**INFORMATION SHOWN:**
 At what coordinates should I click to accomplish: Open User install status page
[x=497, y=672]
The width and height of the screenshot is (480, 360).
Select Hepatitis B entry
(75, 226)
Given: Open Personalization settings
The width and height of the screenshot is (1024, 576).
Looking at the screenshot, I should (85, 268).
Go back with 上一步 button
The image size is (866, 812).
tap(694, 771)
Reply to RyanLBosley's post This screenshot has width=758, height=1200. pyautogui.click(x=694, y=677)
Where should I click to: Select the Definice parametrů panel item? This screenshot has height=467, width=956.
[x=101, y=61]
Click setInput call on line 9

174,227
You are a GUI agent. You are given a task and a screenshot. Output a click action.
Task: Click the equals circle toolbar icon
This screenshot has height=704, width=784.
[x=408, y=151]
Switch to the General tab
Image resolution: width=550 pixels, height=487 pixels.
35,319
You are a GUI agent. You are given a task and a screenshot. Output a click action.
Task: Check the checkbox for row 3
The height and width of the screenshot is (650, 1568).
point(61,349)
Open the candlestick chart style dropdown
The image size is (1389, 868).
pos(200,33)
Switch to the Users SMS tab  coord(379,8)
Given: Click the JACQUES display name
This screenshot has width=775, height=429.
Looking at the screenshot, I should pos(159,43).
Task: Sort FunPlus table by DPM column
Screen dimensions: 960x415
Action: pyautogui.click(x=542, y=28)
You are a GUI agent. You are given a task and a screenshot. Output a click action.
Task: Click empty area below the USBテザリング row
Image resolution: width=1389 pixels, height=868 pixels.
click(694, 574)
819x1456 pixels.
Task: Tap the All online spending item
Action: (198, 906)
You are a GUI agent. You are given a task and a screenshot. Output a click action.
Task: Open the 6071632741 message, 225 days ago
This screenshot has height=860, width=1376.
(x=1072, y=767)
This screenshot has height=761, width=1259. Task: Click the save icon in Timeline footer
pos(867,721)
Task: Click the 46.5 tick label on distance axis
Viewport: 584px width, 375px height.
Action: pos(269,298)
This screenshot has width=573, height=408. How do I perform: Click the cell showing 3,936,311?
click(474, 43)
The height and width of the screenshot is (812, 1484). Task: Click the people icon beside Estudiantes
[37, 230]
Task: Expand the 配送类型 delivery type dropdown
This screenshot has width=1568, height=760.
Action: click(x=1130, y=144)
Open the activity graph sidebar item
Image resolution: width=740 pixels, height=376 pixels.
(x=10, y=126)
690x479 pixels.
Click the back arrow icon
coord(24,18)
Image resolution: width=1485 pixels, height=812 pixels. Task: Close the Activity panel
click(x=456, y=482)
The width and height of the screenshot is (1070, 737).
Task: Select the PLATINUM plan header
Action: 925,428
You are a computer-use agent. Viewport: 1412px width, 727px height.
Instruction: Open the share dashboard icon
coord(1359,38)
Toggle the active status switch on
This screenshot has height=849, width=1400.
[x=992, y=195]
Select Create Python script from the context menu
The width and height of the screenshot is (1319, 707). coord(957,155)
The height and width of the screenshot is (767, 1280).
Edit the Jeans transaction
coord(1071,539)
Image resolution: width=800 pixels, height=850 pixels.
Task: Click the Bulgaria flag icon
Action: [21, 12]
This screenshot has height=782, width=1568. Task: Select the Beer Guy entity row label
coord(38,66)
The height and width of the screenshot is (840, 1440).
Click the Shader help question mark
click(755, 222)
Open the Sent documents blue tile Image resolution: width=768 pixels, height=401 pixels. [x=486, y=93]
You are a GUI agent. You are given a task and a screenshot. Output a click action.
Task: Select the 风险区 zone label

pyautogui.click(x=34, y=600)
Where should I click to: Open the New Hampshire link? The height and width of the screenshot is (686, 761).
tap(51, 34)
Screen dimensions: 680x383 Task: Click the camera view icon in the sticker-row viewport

**ASSIGNED TASK:** Output the entire listing precisely as it stands.

**TASK OUTPUT:**
 At what coordinates should I click to accomplish: Open User install status page
[x=497, y=672]
The width and height of the screenshot is (480, 360).
Select Hepatitis B entry
(75, 226)
Given: Open Personalization settings
The width and height of the screenshot is (1024, 576).
Looking at the screenshot, I should (85, 268).
Go back with 上一步 button
The image size is (866, 812).
tap(694, 771)
Reply to RyanLBosley's post This screenshot has width=758, height=1200. pyautogui.click(x=694, y=677)
Where should I click to: Select the Definice parametrů panel item? This screenshot has height=467, width=956.
[x=101, y=61]
Click setInput call on line 9

174,227
You are a GUI agent. You are given a task and a screenshot. Output a click action.
Task: Click the equals circle toolbar icon
This screenshot has height=704, width=784.
[x=408, y=151]
Switch to the General tab
Image resolution: width=550 pixels, height=487 pixels.
35,319
You are a GUI agent. You are given a task and a screenshot. Output a click action.
Task: Check the checkbox for row 3
The height and width of the screenshot is (650, 1568).
point(61,349)
Open the candlestick chart style dropdown
The image size is (1389, 868).
pos(200,33)
Switch to the Users SMS tab  coord(379,8)
Given: Click the JACQUES display name
This screenshot has width=775, height=429.
Looking at the screenshot, I should pos(159,43).
Task: Sort FunPlus table by DPM column
Screen dimensions: 960x415
Action: pyautogui.click(x=542, y=28)
You are a GUI agent. You are given a task and a screenshot. Output a click action.
Task: Click empty area below the USBテザリング row
Image resolution: width=1389 pixels, height=868 pixels.
click(694, 574)
819x1456 pixels.
Task: Tap the All online spending item
Action: (198, 906)
You are a GUI agent. You are given a task and a screenshot. Output a click action.
Task: Open the 6071632741 message, 225 days ago
This screenshot has height=860, width=1376.
(x=1072, y=767)
This screenshot has height=761, width=1259. Task: Click the save icon in Timeline footer
pos(867,721)
Task: Click the 46.5 tick label on distance axis
Viewport: 584px width, 375px height.
Action: pos(269,298)
This screenshot has width=573, height=408. How do I perform: Click the cell showing 3,936,311?
click(474, 43)
The height and width of the screenshot is (812, 1484). Task: Click the people icon beside Estudiantes
[37, 230]
Task: Expand the 配送类型 delivery type dropdown
This screenshot has width=1568, height=760.
Action: click(x=1130, y=144)
Open the activity graph sidebar item
Image resolution: width=740 pixels, height=376 pixels.
(x=10, y=126)
690x479 pixels.
Click the back arrow icon
coord(24,18)
Image resolution: width=1485 pixels, height=812 pixels. Task: Close the Activity panel
click(x=456, y=482)
The width and height of the screenshot is (1070, 737).
Task: Select the PLATINUM plan header
Action: 925,428
You are a computer-use agent. Viewport: 1412px width, 727px height.
Instruction: Open the share dashboard icon
coord(1359,38)
Toggle the active status switch on
This screenshot has height=849, width=1400.
[x=992, y=195]
Select Create Python script from the context menu
The width and height of the screenshot is (1319, 707). coord(957,155)
The height and width of the screenshot is (767, 1280).
Edit the Jeans transaction
coord(1071,539)
Image resolution: width=800 pixels, height=850 pixels.
Task: Click the Bulgaria flag icon
Action: [21, 12]
This screenshot has height=782, width=1568. Task: Select the Beer Guy entity row label
coord(38,66)
The height and width of the screenshot is (840, 1440).
Click the Shader help question mark
click(755, 222)
Open the Sent documents blue tile Image resolution: width=768 pixels, height=401 pixels. [x=486, y=93]
You are a GUI agent. You are given a task and a screenshot. Output a click action.
Task: Select the 风险区 zone label

pyautogui.click(x=34, y=600)
Where should I click to: Open the New Hampshire link? The height and width of the screenshot is (686, 761).
tap(51, 34)
Screen dimensions: 680x383 Task: Click the camera view icon in the sticker-row viewport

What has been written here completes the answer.